**HOW TO COMPLETE THIS TASK:**
Only one stretch of the data below should be repeated: the lines from the line containing "You are a computer-use agent." through the line containing "Given: Select the Rotate View tool", inclusive, exactly as they are.

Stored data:

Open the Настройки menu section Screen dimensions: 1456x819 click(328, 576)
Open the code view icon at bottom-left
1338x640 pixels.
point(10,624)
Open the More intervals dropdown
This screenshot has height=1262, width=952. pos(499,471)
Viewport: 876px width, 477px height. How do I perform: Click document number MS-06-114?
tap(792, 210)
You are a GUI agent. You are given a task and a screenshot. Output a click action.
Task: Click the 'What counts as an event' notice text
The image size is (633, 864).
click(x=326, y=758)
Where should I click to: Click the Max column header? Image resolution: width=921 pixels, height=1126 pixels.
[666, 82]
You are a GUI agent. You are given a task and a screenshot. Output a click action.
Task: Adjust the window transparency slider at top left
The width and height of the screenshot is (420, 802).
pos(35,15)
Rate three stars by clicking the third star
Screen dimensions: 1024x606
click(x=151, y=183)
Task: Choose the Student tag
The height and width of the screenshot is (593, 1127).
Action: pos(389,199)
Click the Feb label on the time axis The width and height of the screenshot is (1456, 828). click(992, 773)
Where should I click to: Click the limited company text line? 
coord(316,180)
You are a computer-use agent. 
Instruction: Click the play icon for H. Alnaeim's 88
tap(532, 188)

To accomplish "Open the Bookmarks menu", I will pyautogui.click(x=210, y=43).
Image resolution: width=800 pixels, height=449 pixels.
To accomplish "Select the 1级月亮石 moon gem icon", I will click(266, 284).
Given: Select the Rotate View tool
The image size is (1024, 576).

**OUTPUT BELOW:**
You are a computer-use agent. 
Instruction: Click the play icon for H. Alnaeim's 88
tap(532, 188)

To accomplish "Open the Bookmarks menu", I will pyautogui.click(x=210, y=43).
Image resolution: width=800 pixels, height=449 pixels.
To accomplish "Select the 1级月亮石 moon gem icon", I will click(266, 284).
Given: Select the Rotate View tool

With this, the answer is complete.